Дивизии 17‑го корпуса были разбиты по отдельности и отброшены к северу, открывая тыл 4‑го корпуса. Было брошено 74 орудия, десятки пулеметов, некоторые полки потеряли от половины до 75 % личного состава, тылы дивизий перемешались.
Таким образом, к концу дня 28 августа 5‑я армия Плеве оказалась в очень тяжелом положении: ее фланговые корпуса были разбиты и отступали, в то время как 19‑й и 5‑й корпуса в центре даже продвигались к западу. Ауффенберг мог ставить перед собой задачу окружения и разгрома всей 5‑й армии. Ему всемерно помог Плеве, который приказал 19‑му и 5‑му корпусам наступать на запад, то есть дополнительно увеличивать разрыв между корпусами.

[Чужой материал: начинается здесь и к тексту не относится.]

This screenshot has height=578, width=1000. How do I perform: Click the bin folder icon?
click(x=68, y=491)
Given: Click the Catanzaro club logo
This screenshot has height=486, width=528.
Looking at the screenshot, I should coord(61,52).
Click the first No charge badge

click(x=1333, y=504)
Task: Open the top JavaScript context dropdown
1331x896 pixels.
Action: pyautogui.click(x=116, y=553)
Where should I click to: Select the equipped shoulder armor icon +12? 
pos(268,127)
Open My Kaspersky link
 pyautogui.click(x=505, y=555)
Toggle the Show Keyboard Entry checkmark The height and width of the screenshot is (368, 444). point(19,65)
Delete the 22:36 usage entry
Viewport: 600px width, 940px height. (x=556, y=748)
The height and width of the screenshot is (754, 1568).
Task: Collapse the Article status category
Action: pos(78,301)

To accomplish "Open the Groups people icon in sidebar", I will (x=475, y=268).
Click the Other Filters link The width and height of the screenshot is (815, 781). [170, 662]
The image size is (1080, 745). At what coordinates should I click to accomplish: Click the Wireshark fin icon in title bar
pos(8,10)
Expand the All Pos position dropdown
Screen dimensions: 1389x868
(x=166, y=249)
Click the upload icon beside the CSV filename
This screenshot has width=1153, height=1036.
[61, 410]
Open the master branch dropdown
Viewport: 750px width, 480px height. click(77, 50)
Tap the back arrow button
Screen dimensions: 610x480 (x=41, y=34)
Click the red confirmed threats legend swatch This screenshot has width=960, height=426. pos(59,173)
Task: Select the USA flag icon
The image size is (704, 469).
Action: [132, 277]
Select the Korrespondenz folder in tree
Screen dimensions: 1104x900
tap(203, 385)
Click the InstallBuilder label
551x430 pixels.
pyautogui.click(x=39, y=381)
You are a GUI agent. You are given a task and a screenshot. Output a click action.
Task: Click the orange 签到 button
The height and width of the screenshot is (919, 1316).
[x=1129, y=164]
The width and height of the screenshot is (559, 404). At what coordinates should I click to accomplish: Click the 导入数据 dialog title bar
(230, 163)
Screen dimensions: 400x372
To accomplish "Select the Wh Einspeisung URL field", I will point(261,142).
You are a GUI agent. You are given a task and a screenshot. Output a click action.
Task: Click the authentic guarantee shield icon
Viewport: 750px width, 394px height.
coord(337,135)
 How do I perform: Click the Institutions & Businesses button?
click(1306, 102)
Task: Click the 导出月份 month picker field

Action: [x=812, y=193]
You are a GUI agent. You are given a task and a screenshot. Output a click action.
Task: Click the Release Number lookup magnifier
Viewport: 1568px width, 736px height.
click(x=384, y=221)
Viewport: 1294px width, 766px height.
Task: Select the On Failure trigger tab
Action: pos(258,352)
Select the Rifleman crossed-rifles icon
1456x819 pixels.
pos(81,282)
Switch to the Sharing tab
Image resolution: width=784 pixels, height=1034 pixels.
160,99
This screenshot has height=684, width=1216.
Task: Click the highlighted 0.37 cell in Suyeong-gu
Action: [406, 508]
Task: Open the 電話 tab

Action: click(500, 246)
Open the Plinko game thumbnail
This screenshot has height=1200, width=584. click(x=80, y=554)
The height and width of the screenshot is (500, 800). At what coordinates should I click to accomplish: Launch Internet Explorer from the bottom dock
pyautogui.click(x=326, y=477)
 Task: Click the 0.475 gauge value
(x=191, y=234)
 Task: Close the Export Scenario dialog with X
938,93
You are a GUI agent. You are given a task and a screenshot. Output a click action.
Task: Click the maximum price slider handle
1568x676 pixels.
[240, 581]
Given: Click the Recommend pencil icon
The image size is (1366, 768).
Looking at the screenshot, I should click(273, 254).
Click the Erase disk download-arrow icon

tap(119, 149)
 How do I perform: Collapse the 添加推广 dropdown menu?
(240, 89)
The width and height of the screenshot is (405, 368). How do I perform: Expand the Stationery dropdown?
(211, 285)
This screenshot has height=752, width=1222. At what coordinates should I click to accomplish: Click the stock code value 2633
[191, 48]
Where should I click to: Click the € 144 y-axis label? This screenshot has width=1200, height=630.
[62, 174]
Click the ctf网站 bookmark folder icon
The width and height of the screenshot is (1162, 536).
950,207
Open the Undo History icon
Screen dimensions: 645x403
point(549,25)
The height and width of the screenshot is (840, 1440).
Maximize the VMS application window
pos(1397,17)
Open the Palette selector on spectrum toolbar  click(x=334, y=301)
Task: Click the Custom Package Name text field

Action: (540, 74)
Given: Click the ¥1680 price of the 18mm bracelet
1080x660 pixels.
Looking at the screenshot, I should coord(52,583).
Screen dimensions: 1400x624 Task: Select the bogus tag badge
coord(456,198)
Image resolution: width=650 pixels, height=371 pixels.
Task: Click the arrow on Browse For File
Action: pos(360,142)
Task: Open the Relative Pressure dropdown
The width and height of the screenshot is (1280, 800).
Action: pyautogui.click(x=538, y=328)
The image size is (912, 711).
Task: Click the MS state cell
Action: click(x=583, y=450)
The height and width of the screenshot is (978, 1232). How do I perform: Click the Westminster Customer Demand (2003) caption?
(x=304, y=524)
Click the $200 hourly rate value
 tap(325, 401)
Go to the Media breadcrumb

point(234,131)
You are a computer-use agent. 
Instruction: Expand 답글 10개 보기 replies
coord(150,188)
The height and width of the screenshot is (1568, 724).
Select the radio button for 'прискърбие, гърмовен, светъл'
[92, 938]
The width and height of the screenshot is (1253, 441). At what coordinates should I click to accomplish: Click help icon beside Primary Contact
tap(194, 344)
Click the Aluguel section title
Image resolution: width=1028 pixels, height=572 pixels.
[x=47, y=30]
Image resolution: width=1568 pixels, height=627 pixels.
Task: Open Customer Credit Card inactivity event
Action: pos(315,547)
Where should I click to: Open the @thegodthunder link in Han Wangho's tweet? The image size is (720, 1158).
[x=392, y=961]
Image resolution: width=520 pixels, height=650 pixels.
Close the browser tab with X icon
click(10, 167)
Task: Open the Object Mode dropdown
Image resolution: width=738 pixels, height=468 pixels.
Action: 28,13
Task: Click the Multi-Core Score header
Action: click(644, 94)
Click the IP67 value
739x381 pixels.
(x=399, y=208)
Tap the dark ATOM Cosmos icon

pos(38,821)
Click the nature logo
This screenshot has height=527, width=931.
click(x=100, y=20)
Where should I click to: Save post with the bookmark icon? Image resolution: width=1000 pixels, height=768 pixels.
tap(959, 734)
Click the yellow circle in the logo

3‑я австрийская армия обретала форму между Львовом и Самбором — в шести–семи переходах от границы. Русские, ожидавшие встретить противника на линии Сокаль — Броды — Тарнополь, поняли, что австрийское развертывание отнесено к западу, только между четвертым и пятым днями операции, то есть 23–24 августа. В свою очередь, австрийцы насчитали южнее Владимира — Волынского «не более десяти дивизий противника», хотя в одной только 3‑й армии этих дивизий было двенадцать.
Третья армия прямолинейно наступала на Львов, имея задачу выйти на линию Куликов — Миколаев, в то время как 8‑я армия действовала южнее и продвигалась к линии Ходо–ров — Галич. Однако уже 24 августа командующий Юго — Западным фронтом генерал Иванов своим приказом меняет задачи армиям, сдвигая их к северу: теперь 3‑я армия должна маневрировать к северу от Львова (она была ориентирована на Жолнев), а фронт Львов — Миколаев передавался 8‑й армии. Галич и Станислав оставались вне пространства операции, и левый фланг армии Брусилова повисал в воздухе.
Понятно, что Иванов, поворачивая 5‑ю армию Плеве к северу, был озабочен судьбой этой армии, попадающей под фланговый удар группы Иосифа — Фердинанда. Но лекарство было хуже болезни: общее развертывание смещалось к северу, 3‑я армия теряла время на перегруппировку или сама должна была начать уступообразное движение, поочередно подставляя противнику фланги корпусов. Рузский ответил уклончиво, сославшись на начертание дорог в Галиции. Тогда штаб фронта потребовал сместить к северу хотя бы правый фланг армии, направив его на Мосты — Вельки.